Edward restait bel et bien la seule personne à qui elle pouvait parler, et encore... S'être laissée tomber dans ses bras dans une situation de faiblesse lui donna si honte qu'elle appréhendait déjà la prochaine fois qu'elle lui adresserait à nouveau la parole. Il avait dû la trouver si ridicule et insensée. Elle-même ne savait pas pourquoi elle était passée d'un chagrin terrible à une euphorie soudaine en se retrouvant blottie contre ses bras. « Cela devait être la magie du Jeu des Faucheurs » se dit-elle.

Mais non, quelle bêtise. « La magie du Jeu des Faucheurs », quelle absurdité. Comment qualifier ce jeu de magique lorsqu'il vous enlève subitement vos seuls compagnons? Et encore, cela n'était pas entièrement la faute de ce jeu, mais plutôt celle des personnes qui avaient été assez bêtes pour voter à la fois contre Elisa et Donavan.

En se rapportant au nouvel élan qu'elle avait décider de donner à sa vie, elle s'efforça d'accepter la situation même si elle ne put se retenir de verser une petite larme lorsqu'elle vit l'inscription « biome tropical » écrite sur le panneau de devanture. Désormais, il fallait se concentrer sur les faucheurs. Elle se l'était promis, cela devrait être son seul objectif.

« Je vais me les faire avant tout », se dit-elle en repensant à Miranda et Valia. Jamais au grand jamais elle n'accepterait les propos qu'elles avaient tenus à son égard. Se laisser faire était bien fini, se reprendre en main leur causerait des ennuis.

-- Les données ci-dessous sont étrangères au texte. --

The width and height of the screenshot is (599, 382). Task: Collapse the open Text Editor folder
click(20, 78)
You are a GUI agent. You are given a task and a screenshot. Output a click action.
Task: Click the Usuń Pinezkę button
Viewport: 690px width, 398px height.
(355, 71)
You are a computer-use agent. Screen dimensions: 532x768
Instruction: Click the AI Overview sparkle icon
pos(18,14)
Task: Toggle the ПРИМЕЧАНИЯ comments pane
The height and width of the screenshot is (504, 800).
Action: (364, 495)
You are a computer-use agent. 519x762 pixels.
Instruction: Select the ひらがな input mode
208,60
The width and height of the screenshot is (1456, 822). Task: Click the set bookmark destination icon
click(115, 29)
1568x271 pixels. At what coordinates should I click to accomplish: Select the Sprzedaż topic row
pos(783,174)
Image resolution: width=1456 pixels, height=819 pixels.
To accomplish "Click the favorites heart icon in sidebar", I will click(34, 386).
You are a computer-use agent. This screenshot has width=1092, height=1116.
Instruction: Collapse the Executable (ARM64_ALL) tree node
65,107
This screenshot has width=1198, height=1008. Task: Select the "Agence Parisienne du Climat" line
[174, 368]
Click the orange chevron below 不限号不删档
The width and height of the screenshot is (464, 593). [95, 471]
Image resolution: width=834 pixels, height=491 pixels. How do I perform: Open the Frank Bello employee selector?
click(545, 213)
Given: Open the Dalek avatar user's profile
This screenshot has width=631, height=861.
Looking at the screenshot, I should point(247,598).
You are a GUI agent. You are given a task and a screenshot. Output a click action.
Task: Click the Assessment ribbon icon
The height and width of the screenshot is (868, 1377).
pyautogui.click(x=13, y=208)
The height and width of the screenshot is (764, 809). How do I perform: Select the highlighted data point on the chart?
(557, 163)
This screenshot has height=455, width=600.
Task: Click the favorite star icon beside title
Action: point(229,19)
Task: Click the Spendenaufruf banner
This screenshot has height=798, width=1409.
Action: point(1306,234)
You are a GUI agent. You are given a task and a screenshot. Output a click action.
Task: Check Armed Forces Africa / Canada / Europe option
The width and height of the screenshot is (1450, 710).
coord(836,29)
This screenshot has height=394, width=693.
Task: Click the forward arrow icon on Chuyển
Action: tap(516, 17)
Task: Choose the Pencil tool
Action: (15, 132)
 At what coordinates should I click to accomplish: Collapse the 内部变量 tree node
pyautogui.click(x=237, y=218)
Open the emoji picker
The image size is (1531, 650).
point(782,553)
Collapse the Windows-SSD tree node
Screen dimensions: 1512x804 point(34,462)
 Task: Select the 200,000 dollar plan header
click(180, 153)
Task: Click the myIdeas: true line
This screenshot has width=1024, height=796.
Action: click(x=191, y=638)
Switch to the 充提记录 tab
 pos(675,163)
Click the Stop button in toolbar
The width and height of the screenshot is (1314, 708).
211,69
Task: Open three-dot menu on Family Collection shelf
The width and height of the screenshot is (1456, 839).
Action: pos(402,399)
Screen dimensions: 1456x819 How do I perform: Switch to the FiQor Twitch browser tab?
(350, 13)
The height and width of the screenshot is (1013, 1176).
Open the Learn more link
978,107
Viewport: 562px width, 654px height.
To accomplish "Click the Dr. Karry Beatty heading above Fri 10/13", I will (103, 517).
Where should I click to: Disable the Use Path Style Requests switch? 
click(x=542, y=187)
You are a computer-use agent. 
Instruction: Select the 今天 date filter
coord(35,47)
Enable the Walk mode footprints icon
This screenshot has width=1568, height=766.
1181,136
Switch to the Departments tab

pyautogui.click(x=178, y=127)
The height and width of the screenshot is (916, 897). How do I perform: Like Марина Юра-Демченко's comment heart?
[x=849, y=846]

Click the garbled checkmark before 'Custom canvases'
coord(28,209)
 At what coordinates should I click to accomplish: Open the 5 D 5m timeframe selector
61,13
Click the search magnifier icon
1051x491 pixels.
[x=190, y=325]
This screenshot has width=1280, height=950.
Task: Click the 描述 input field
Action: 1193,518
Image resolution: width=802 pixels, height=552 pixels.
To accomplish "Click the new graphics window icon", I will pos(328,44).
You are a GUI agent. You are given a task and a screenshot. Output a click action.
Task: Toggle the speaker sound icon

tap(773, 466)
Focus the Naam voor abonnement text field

A quoi bon se morfondre éternellement?

D'après ce qu'elle avait comprit, il n'était pas interdit de commettre des homicides au sein du jeu. Cependant, elle n'avait pas d'idée quant aux moyens qu'elle emploierait pour les tuer sans que cela ne s'ébruite trop. Se procurer de la mort au rat ici était impossible, mais si elle parvenait à trouver un outil qui transpercerait leurs cervelles - si cervelles il y a - elles fermeraient leur clapet à tout jamais.

D'un autre côté, elle n'avait pas envie que des innocents meurent inutilement. Si elle tuait Valia et Miranda alors qu'elles étaient en vérité des innocentes, cela causerait des pertes incommensurables. Les avoir mortes était nécessaire pour qu'elle puisse continuer à mener une vie plus sereine. Une idée lui vint alors: il ne restait qu'elle dans sa tribu, il lui suffirait d'orienter les votes contre l'une des deux lors du prochain conseil pour qu'elles y passent sans que personne ne lui reproche de les avoir assassinées directement. Etant donné qu'elles avaient toutes deux déjà été porte-paroles, elles n'auraient même pas la chance de pouvoir se défendre.

Seule, seule, seule et encore seule. Jasmina traversa le biome dans son intégralité et marchait au rythme de ses pensées lorsqu'elle aperçut une plage en contrebas. Elle qui adorait les paysages tropicaux, elle s'y rendit et s'assit sur le sable chaud pour laisser les vagues artificielles s'écouler sur ses pieds. S'imaginer en train de faire découvrir ce coin si privilégié à Elisa et Donavan fit remonter les larmes mais cette fois elle ne les laissa pas couler. Au lieu de cela, elle sourit face à au paysage qui la berçait.

Etre avec Edward lui traversa également l'esprit. Ils auraient été si bien ici, tous les deux, face à la mer, sans que personne ne puisse les embêter. Mais elle ne savait pas ce qu'il pensait d' « eux » si ce terme avait un quelconque sens aux yeux du jeune homme. Oh, ses yeux, elle les aimait tant. Chaque regard qui lui avait adressé lui avait fait l'effet d'une caresse.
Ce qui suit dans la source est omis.